18F-FDG PET/CT IN THE EARLY DIAGNOSIS OF CARDIOTOXICITY: EVALUATION OF THE BEST SITE TO OBTAIN THE CARDIAC SUV INDEX
Cardiotoxicity. PET/CT. Myocardial uptake. Cardiac sites. Reproducibility
The diagnosis of cardiotoxicity has been a challenge in the daily routine of the oncologist. Today's diagnostic methods are not capable of detecting this clinical condition early enough. In this context, studies indicate that 18F-FDG PET/CT is a complementary test that can identify cardiotoxicity earlier. In this way, cardioprotection measures can be started earlier, improving the chances of increasing patient survival. Objective: To evaluate the behavior of the standardized uptake value (SUV) of the radiopharmaceutical 18F-FDG before, during and after chemotherapy (QT) at different cardiac sites, as well as to measure the degree of reproducibility for the method in the context of cancer treatment follow-up. Materials and Methods: Retrospective cohort including lymphoma patients who underwent 18F-FDG PET/CT before, during and/or after chemotherapy.
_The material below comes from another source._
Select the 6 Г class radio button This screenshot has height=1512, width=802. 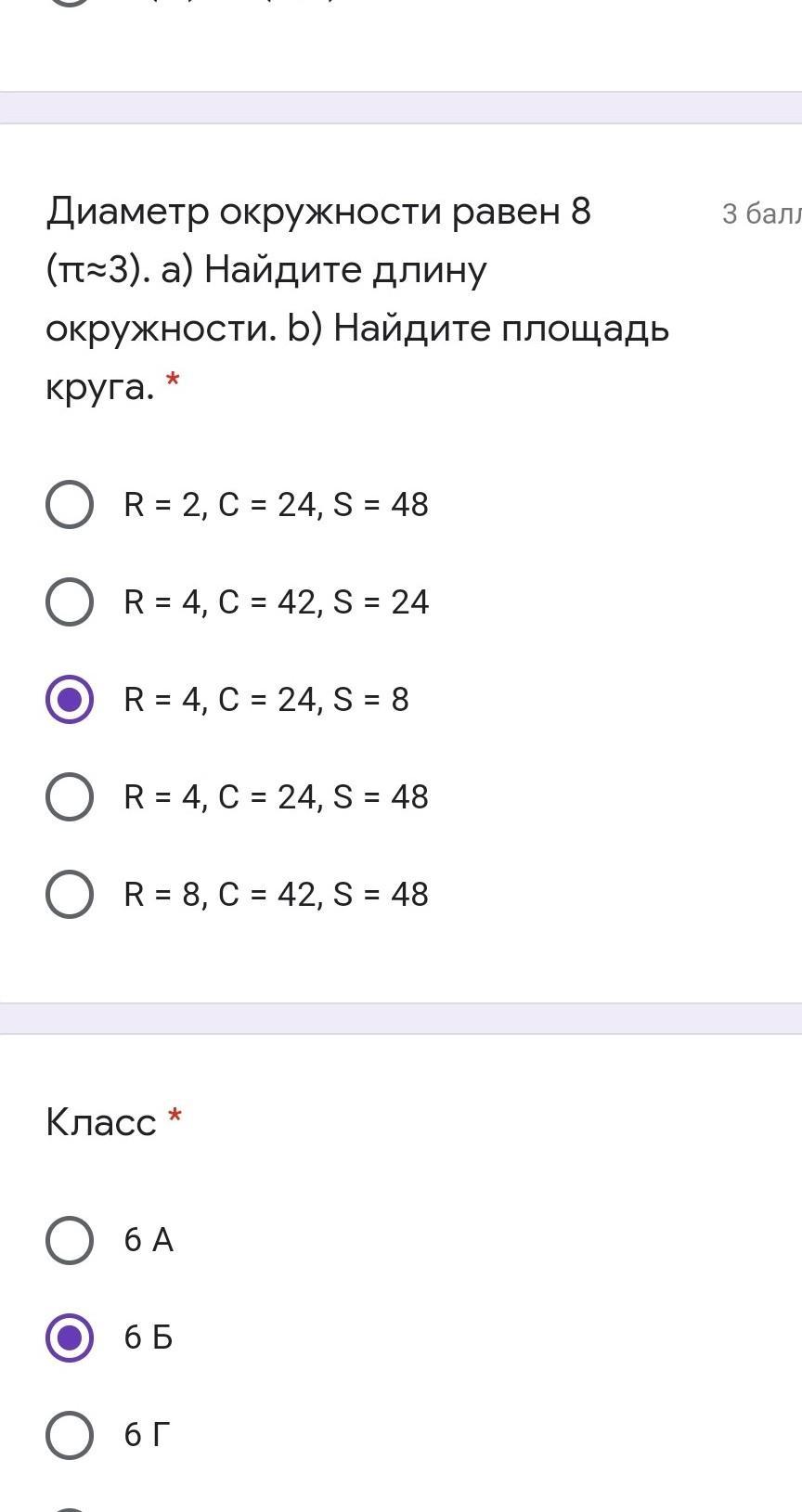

The uptake behavior through the mean and maximum SUVs was evaluated in four cardiac sites and in control sites in the aorta and liver. Twenty exams were randomized for reproducibility analysis by two examiners who were blinded to each other's results. Each one of them did the evaluation in a second moment to elucidate the intra-observer reproducibility. Results: A significant increase in SUVs was observed in all cardiac sites in the interim and final moments (post-terminus of QT) when compared with pre-QT SUVs. The left ventricular (LV) free wall was the cardiac region with the greatest increase in 18F-FDG uptake. As for the reproducibility, it was possible to verify substantial results for the reliability of the measurement of SUVs, both intra and inter-observer. Conclusions: Cardiac uptake of 18F-FDG increased along QT, with the LV free wall being the site with the greatest increase. The reproducibility analysis showed high intra- and inter-observer correlation values.